Fig. 1: Data curation and the subphenotyping pipeline.
figure 1

To study the subphenotypes for patients with PASC, we constructed cohorts of SARS-CoV2-positive and SARS-CoV2-negative individuals from the INSIGHT and OneFlorida+ CRNs. After obtaining high-dimensional binary representations of patients with PASC diagnoses (step 1), our algorithm learned PASC topics (step 2) and inferred the patient representations in the low-dimensional PASC topic space (step 3) through a TM approach.

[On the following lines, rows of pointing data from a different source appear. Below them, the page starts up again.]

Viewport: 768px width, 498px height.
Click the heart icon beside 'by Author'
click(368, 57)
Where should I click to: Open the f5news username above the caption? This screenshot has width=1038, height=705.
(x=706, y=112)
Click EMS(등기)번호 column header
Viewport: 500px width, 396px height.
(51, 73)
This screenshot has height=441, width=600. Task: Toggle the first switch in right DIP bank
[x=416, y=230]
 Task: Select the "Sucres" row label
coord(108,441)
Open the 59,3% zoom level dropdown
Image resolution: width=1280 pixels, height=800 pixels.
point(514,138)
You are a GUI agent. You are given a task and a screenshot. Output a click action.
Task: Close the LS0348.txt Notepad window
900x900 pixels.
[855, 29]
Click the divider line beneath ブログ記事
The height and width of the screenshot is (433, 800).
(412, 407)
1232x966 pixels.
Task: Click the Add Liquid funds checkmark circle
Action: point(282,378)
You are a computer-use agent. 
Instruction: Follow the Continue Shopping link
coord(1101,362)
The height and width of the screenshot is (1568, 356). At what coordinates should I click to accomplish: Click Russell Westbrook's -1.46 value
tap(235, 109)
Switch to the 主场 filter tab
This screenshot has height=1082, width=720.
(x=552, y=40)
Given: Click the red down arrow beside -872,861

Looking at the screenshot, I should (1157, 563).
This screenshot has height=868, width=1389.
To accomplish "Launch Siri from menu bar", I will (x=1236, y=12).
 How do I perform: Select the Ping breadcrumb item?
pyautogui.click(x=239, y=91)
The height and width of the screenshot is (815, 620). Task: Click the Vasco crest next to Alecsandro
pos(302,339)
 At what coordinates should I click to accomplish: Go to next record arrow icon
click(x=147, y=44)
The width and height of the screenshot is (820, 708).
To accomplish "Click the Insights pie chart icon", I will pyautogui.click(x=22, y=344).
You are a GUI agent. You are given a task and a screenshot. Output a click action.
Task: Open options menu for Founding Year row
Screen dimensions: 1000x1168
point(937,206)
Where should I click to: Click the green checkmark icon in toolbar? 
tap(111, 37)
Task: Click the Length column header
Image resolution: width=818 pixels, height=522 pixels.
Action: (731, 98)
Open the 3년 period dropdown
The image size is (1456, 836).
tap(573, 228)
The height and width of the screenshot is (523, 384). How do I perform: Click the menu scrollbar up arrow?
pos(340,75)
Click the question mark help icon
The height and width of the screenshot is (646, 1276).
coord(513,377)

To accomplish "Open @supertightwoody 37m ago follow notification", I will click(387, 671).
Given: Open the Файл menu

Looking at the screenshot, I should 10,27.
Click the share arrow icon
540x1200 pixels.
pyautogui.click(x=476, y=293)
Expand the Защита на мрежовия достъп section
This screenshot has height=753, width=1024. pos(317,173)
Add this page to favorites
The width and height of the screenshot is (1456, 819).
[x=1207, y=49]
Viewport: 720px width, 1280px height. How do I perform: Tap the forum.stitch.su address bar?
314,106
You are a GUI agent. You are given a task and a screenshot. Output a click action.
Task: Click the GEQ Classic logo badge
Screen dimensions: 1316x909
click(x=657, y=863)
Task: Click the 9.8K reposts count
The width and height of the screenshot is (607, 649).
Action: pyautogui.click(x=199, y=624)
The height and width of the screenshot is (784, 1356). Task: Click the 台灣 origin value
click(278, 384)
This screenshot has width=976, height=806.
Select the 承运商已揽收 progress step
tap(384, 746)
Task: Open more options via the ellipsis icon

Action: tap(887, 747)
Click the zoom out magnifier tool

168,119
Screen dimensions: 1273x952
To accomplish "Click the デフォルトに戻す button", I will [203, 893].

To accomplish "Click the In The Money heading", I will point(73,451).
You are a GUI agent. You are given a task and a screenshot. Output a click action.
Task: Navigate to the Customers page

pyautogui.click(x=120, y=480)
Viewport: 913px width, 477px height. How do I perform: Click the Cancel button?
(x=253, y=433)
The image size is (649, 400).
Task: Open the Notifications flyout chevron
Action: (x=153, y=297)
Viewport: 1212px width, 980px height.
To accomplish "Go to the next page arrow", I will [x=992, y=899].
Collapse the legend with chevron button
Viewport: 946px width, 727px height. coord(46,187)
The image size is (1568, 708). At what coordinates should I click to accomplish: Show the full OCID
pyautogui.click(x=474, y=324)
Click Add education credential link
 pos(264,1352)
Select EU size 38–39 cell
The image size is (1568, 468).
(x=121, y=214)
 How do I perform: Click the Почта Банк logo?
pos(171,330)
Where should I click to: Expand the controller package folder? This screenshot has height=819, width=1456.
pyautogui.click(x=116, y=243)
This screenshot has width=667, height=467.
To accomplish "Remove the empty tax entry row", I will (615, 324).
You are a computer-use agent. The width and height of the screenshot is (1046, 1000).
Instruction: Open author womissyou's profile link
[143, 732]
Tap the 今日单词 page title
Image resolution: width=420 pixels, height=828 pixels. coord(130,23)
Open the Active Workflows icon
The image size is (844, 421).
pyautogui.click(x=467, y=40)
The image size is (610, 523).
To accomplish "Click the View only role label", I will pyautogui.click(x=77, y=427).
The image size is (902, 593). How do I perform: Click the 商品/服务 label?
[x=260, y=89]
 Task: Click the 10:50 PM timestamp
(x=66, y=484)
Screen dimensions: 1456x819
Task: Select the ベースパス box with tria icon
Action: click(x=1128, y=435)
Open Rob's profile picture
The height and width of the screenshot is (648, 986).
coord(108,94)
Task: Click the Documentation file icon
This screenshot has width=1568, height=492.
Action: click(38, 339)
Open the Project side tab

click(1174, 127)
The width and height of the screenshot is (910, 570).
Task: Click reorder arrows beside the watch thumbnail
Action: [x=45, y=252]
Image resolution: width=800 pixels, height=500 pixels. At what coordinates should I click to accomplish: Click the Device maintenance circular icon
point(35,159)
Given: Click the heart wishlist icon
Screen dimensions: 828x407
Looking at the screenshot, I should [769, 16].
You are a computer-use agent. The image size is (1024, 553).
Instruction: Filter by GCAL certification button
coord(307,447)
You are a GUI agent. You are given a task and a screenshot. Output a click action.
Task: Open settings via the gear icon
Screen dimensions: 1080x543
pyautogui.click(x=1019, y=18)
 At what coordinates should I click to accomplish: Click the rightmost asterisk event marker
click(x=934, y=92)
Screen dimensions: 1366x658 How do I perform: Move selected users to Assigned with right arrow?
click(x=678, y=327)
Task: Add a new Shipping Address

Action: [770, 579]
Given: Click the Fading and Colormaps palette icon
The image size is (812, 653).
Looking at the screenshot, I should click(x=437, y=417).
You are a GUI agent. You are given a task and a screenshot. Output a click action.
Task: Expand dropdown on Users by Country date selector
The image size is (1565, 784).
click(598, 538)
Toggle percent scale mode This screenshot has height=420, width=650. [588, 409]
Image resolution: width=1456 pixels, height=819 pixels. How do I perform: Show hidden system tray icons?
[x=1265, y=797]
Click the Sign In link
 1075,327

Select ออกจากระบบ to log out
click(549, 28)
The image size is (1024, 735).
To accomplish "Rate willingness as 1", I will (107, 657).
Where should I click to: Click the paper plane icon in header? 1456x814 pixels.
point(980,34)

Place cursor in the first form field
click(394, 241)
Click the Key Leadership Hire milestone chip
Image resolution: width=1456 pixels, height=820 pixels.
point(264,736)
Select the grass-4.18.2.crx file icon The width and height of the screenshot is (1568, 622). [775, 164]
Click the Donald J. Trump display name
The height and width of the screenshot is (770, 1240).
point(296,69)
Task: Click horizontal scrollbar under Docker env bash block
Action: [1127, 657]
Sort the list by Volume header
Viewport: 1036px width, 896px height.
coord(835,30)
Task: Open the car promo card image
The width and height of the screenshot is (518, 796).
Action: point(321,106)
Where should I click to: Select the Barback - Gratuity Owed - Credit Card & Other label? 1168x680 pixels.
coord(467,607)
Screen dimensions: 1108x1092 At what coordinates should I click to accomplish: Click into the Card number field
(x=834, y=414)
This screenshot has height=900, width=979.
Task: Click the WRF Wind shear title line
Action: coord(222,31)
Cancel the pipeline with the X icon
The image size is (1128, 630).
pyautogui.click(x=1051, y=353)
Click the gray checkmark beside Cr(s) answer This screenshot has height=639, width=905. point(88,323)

Finally, PASC subphenotypes were derived as patient clusters based on representations by PASC topics (step 4).

Study cohorts

Our study included 20,881 and 13,724 patients from the INSIGHT and OneFlorida+ CRNs who were virally tested positive for SARS-CoV-2, respectively (Methods). The diagnosis information in International Classification of Diseases (ICD)-10 codes of these patients in the post-SARS-CoV-2 infection period was analyzed. The INSIGHT cohort had a median age of 58.0 years (interquartile range (IQR) (42.0–70.0)) and a median Area Deprivation Index (ADI)18 of 15.0 (IQR (6.0–25.0)). It consisted of 58.37% female (n = 12,188), 33.59% White (n = 7,013) and 22.85% Black (n = 4,771). The OneFlorida+ cohort included patients with a median age of 51.0 years (IQR (35.0–65.0)) and is more socioeconomically deprived, with a median ADI of 59.0 (IQR (42.0–76.0)). It had a greater proportion of White patients (52.28%, n = 7,175).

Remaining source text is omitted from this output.